Hi does anyone have thoughts or have seen analysis on the clearview case (link below), how that might have played out by a EU supervisory authority? Would they have reached same conclusions, and would the fine have been the same?
https://ico.org.uk/about-the-ico/news-and-events/news-and-blogs/2021/11/ico-issues-provisional-view-to-fine-clearview-ai-inc-over-17-million/
DP-Pro
The ICO had to announce its provisional intent to impose the £17m fine due to stock market disclosure regulations. It remains to be seen whether that number stays of falls (cf Marriott and BA). I agree with the view that it was unlawful.
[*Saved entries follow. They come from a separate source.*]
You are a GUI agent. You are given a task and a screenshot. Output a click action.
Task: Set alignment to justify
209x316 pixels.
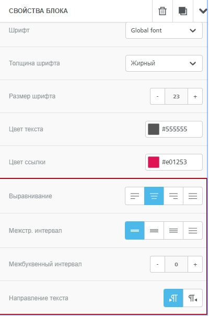tap(193, 196)
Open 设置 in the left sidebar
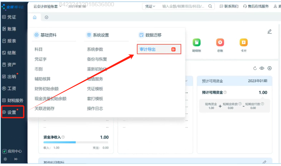 tap(12, 112)
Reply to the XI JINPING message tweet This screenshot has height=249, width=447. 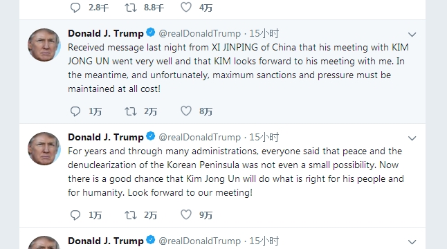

Generally, a person publishes a post to social media for a personal/domestic purpose, possibly expecting to engage or annoy others. A commercial enterprise, be it Clearview or another, cannot rely on that same domestic purpose. They will be using it for monetary or other purposes, mostly under legitimate interests which is a) not compatible with the original purpose for posting and b) unlawful because the individual was not informed of the collection and sue, nor allowed to object. As this goes to the heart of DS Rights an upper tier fins is appropriate. Also, there is a huge distinction between something that is ‘publicly available’ / made public and the term ‘in the public domain’, and the former does not mean its ‘up for grabs’!